Exercise details — Report the number of lines in these entries that contain "dropdown". Write only the number.

### Source information ###

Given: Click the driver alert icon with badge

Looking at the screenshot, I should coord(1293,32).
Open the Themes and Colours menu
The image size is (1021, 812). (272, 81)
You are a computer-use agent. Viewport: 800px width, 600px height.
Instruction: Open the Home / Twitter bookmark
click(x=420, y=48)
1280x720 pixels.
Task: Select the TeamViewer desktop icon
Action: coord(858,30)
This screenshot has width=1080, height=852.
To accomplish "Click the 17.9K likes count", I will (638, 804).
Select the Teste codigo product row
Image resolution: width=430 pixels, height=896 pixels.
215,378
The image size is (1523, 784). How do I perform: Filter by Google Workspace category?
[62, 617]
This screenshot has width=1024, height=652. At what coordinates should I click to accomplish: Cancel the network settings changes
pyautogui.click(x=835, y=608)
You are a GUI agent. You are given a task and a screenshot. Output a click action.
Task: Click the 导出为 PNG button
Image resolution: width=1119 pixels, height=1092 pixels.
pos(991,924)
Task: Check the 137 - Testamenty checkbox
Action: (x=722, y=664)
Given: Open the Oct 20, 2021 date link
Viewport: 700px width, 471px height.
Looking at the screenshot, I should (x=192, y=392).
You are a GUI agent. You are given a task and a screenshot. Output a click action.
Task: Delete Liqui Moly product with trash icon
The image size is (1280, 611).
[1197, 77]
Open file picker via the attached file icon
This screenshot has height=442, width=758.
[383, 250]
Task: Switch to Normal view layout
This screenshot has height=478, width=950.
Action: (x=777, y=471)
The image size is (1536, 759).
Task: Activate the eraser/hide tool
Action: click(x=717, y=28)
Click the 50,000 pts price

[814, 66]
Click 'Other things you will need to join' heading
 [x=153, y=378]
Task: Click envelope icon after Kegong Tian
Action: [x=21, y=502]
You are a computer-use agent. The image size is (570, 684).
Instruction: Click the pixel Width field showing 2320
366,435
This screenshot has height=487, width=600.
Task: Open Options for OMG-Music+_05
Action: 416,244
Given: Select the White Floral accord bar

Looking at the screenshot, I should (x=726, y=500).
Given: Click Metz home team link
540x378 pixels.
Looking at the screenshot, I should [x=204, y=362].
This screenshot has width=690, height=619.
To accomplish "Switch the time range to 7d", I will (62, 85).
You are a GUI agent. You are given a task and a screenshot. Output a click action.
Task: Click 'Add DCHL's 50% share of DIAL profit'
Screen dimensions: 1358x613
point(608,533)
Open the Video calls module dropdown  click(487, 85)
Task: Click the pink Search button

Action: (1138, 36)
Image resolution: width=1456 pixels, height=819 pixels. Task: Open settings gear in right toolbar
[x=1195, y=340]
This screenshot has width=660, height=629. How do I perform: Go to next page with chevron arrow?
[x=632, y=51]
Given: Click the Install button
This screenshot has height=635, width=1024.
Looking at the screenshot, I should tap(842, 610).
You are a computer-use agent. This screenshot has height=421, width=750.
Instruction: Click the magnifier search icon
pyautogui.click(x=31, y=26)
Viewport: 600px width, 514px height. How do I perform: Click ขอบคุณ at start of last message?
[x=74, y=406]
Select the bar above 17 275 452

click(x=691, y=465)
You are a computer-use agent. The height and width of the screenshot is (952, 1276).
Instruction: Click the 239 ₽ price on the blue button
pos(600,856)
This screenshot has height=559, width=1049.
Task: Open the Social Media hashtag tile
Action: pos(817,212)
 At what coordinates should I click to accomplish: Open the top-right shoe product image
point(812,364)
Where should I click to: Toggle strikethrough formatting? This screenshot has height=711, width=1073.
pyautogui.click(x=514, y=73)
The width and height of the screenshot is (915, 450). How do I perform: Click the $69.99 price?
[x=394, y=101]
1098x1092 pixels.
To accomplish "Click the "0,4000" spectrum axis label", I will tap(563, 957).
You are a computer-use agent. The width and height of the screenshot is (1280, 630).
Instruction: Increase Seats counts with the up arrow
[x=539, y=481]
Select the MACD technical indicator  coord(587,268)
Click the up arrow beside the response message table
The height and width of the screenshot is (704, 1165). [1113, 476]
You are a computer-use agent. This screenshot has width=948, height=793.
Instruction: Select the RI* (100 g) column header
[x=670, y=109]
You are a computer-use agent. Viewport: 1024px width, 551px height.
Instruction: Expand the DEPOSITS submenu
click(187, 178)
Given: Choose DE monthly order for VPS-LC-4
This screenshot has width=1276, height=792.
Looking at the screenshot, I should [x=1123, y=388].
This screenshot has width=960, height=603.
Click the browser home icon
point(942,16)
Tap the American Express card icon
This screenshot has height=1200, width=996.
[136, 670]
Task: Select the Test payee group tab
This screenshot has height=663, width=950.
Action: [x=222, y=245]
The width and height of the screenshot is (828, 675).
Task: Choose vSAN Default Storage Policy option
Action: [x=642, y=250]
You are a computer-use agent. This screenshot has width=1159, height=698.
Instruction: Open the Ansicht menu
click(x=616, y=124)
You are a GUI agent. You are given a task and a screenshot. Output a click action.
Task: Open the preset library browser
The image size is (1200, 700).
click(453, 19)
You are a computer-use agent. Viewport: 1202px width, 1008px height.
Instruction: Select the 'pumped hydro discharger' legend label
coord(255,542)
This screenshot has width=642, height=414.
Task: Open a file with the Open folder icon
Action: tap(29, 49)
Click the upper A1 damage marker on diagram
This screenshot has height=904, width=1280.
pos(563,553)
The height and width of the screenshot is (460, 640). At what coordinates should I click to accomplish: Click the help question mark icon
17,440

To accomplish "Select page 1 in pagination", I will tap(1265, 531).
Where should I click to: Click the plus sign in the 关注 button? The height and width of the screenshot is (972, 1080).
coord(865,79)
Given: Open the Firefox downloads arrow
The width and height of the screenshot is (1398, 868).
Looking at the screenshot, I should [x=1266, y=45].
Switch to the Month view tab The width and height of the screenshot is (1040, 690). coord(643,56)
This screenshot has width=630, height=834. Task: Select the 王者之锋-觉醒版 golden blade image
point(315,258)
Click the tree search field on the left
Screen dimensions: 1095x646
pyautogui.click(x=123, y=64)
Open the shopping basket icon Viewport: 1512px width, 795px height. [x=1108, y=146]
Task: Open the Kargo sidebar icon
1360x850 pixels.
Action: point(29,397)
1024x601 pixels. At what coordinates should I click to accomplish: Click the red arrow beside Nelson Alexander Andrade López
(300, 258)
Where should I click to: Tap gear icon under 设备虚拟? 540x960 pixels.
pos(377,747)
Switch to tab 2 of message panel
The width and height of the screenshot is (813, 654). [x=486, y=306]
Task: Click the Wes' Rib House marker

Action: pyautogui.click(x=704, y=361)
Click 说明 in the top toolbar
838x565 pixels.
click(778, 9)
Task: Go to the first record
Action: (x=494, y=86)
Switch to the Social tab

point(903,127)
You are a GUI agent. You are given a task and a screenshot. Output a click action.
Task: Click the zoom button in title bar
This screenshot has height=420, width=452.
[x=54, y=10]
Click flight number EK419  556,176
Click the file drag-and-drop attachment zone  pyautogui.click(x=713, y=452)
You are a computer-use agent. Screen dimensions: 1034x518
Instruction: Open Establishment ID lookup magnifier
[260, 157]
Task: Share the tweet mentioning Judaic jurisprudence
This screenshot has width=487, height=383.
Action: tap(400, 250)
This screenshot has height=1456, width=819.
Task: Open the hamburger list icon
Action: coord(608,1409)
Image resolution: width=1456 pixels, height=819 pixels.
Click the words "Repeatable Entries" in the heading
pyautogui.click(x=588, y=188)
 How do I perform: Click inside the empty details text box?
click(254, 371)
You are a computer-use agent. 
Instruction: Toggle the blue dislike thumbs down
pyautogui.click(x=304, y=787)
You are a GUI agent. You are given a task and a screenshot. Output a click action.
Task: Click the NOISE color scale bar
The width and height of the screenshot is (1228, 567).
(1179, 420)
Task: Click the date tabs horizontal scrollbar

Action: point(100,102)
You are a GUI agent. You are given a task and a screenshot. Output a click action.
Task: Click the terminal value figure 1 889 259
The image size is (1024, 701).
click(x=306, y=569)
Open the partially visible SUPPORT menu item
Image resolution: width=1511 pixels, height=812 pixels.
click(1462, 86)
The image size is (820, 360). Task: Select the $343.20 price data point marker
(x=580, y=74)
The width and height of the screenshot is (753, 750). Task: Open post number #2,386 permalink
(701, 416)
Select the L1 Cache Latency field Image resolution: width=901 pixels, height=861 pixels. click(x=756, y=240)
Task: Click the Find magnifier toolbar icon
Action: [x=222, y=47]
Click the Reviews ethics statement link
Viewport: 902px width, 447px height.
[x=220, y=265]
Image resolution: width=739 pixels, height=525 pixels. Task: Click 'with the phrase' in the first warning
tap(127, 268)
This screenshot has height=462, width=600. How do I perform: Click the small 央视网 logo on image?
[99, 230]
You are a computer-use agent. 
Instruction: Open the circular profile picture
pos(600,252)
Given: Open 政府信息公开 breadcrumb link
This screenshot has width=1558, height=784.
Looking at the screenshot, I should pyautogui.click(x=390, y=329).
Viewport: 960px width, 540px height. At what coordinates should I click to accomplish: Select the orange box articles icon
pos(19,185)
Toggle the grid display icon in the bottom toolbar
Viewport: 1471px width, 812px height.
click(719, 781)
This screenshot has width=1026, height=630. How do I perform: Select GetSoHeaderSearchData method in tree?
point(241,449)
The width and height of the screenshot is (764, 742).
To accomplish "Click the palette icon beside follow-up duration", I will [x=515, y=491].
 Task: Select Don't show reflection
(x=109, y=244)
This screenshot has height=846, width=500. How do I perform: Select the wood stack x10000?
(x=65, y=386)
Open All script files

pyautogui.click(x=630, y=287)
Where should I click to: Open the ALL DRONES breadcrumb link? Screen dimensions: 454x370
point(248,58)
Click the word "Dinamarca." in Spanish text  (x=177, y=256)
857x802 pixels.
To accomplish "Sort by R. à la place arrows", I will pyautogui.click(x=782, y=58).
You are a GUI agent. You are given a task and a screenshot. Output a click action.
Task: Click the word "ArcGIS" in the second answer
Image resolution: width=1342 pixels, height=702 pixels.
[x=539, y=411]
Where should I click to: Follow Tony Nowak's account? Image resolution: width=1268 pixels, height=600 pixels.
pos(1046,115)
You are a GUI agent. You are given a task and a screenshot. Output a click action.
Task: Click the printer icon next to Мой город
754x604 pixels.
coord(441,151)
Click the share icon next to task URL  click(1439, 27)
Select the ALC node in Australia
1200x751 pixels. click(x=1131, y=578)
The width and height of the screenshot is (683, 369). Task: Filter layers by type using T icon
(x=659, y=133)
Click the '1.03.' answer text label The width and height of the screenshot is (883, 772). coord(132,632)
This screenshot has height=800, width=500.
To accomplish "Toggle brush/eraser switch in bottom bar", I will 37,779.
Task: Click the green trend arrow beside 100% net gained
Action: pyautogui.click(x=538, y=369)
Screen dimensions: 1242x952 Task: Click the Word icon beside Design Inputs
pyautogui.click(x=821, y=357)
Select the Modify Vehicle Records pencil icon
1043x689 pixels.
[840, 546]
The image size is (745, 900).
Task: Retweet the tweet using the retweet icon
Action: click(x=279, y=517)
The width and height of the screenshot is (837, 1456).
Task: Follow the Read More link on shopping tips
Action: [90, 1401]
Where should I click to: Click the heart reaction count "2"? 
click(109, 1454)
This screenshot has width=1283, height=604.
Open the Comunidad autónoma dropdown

###

Answer section — 2